[EXERCISE]
Scan the listing below for the string "screenshot" and copy each line where it turns up.

[RECORDS SUPPLIED]
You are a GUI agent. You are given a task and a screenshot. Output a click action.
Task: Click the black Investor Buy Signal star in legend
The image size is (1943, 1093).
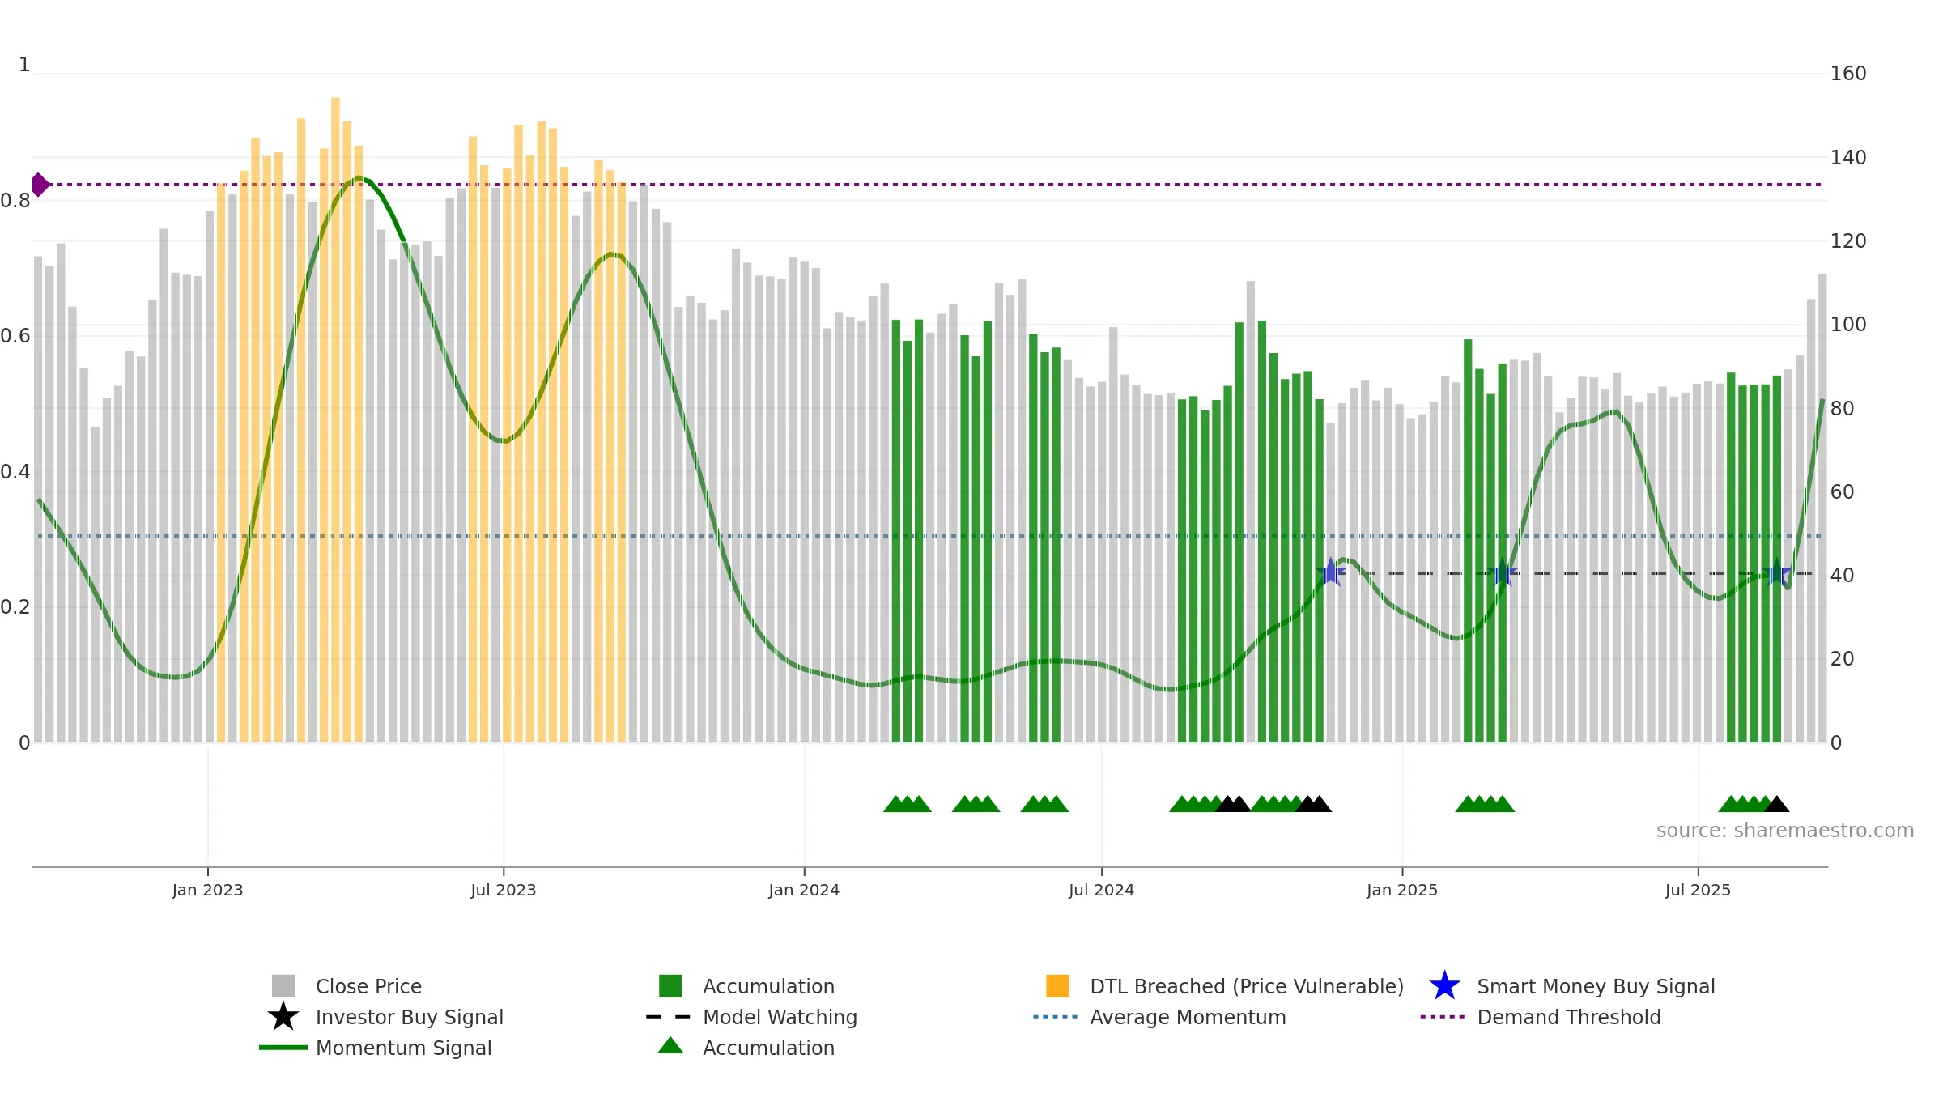(283, 1017)
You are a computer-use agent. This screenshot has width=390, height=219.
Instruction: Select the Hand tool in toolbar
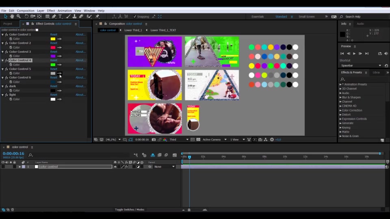click(x=12, y=16)
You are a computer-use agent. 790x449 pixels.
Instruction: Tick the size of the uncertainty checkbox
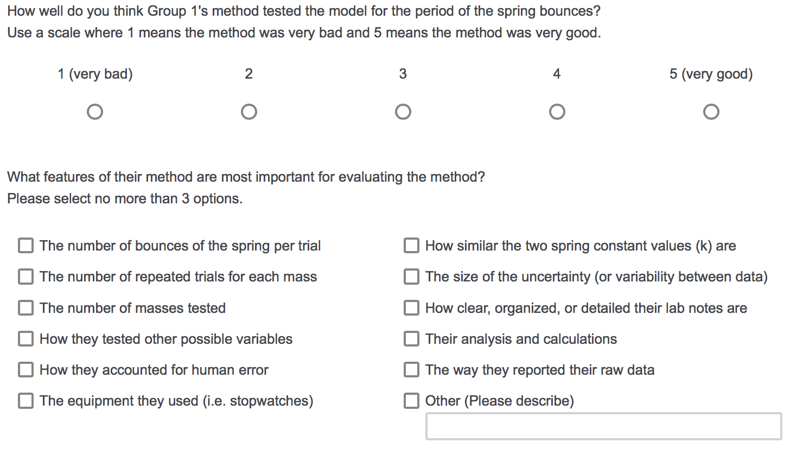[411, 277]
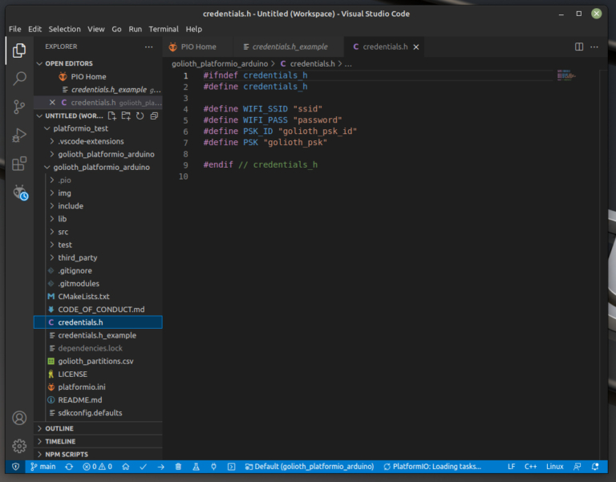Open platformio.ini from file tree

coord(82,387)
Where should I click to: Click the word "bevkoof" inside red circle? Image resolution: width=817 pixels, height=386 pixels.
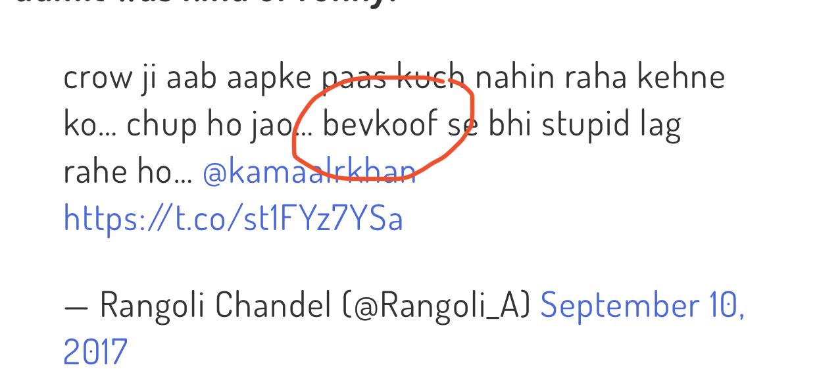click(381, 124)
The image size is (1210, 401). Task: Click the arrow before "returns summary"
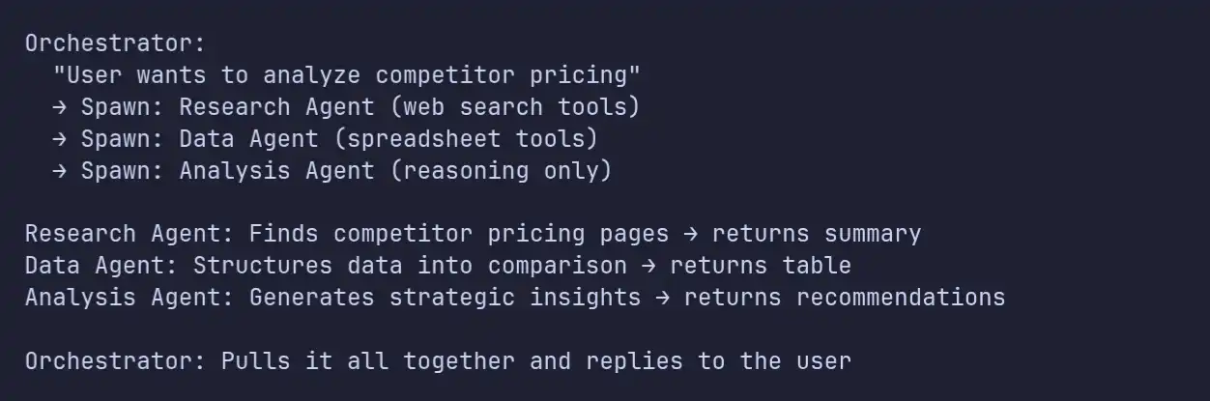(690, 234)
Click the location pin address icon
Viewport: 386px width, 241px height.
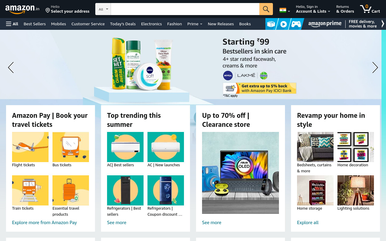[48, 11]

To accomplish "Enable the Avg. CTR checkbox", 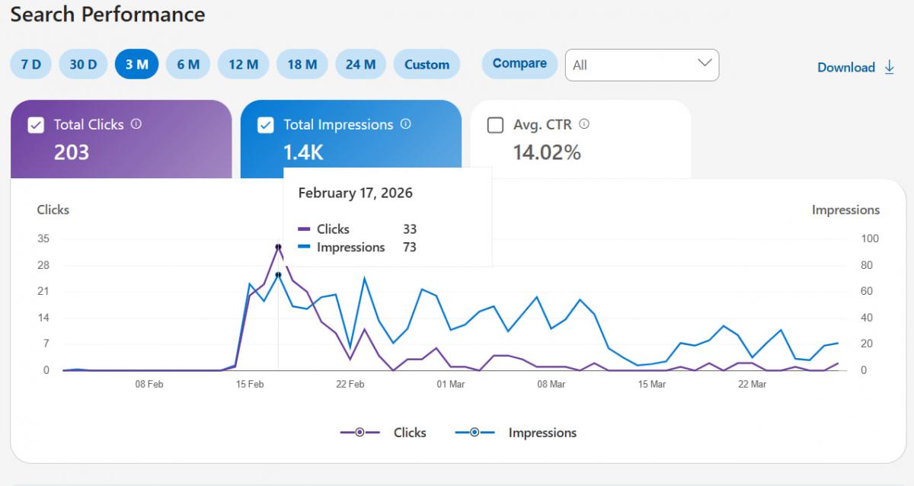I will (x=495, y=125).
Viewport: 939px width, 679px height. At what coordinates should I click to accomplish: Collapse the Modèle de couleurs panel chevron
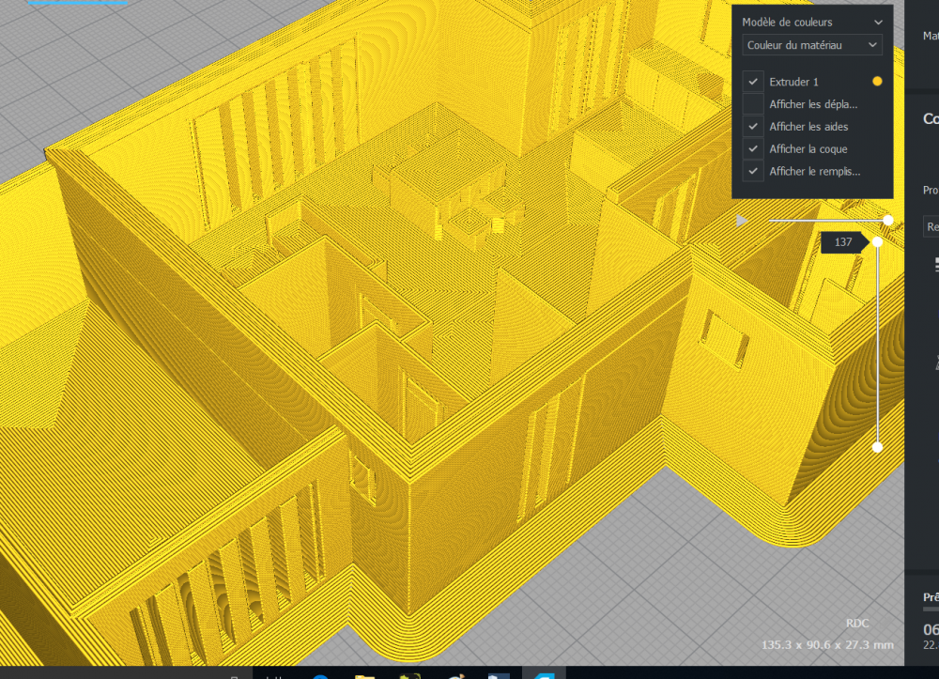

[RESULT OF THE EXERCISE]
You are a GUI agent. You are given a task and a screenshot. Output a click action.
You are a computer-use agent. This screenshot has width=390, height=219.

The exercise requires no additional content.